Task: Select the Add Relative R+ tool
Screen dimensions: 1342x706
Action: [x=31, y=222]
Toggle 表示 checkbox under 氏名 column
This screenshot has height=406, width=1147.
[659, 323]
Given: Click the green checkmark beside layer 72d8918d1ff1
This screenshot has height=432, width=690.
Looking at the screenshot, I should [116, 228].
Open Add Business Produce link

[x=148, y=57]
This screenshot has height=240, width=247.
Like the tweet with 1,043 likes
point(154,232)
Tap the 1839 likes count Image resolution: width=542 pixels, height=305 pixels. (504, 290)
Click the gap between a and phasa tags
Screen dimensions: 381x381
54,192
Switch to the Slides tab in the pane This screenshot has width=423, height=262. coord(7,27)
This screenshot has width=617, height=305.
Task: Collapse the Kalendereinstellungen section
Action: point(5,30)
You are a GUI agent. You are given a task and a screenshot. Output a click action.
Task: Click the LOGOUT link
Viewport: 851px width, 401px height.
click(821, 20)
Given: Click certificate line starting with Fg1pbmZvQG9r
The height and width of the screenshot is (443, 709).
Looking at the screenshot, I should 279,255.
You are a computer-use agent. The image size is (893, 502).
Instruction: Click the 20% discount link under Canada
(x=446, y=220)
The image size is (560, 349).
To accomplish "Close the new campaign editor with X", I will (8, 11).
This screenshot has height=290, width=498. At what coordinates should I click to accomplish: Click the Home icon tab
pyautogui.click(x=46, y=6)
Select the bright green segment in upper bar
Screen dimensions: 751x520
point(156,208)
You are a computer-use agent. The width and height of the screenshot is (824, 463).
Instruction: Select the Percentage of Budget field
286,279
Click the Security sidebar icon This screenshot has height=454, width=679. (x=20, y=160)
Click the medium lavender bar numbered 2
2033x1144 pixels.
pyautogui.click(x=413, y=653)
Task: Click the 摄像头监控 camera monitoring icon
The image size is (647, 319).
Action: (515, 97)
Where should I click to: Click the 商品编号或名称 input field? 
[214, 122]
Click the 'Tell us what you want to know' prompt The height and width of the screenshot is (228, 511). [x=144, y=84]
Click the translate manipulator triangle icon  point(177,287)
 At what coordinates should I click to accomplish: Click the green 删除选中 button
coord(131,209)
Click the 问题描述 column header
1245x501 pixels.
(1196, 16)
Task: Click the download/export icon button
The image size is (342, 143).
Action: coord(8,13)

> _TASK GOAL_:
Please repeat every one of the rows above word for word, keeping them in the same order.

> _FINAL ANSWER_:
Task: Select the Add Relative R+ tool
Screen dimensions: 1342x706
Action: [x=31, y=222]
Toggle 表示 checkbox under 氏名 column
This screenshot has height=406, width=1147.
[659, 323]
Given: Click the green checkmark beside layer 72d8918d1ff1
This screenshot has height=432, width=690.
Looking at the screenshot, I should [116, 228].
Open Add Business Produce link

[x=148, y=57]
This screenshot has height=240, width=247.
Like the tweet with 1,043 likes
point(154,232)
Tap the 1839 likes count Image resolution: width=542 pixels, height=305 pixels. (504, 290)
Click the gap between a and phasa tags
Screen dimensions: 381x381
54,192
Switch to the Slides tab in the pane This screenshot has width=423, height=262. coord(7,27)
This screenshot has width=617, height=305.
Task: Collapse the Kalendereinstellungen section
Action: point(5,30)
You are a GUI agent. You are given a task and a screenshot. Output a click action.
Task: Click the LOGOUT link
Viewport: 851px width, 401px height.
click(821, 20)
Given: Click certificate line starting with Fg1pbmZvQG9r
The height and width of the screenshot is (443, 709).
Looking at the screenshot, I should 279,255.
You are a computer-use agent. The image size is (893, 502).
Instruction: Click the 20% discount link under Canada
(x=446, y=220)
The image size is (560, 349).
To accomplish "Close the new campaign editor with X", I will (8, 11).
This screenshot has height=290, width=498. At what coordinates should I click to accomplish: Click the Home icon tab
pyautogui.click(x=46, y=6)
Select the bright green segment in upper bar
Screen dimensions: 751x520
point(156,208)
You are a computer-use agent. The width and height of the screenshot is (824, 463).
Instruction: Select the Percentage of Budget field
286,279
Click the Security sidebar icon This screenshot has height=454, width=679. (x=20, y=160)
Click the medium lavender bar numbered 2
2033x1144 pixels.
pyautogui.click(x=413, y=653)
Task: Click the 摄像头监控 camera monitoring icon
The image size is (647, 319).
Action: (515, 97)
Where should I click to: Click the 商品编号或名称 input field? 
[214, 122]
Click the 'Tell us what you want to know' prompt The height and width of the screenshot is (228, 511). [x=144, y=84]
Click the translate manipulator triangle icon  point(177,287)
 At what coordinates should I click to accomplish: Click the green 删除选中 button
coord(131,209)
Click the 问题描述 column header
1245x501 pixels.
(1196, 16)
Task: Click the download/export icon button
The image size is (342, 143).
Action: coord(8,13)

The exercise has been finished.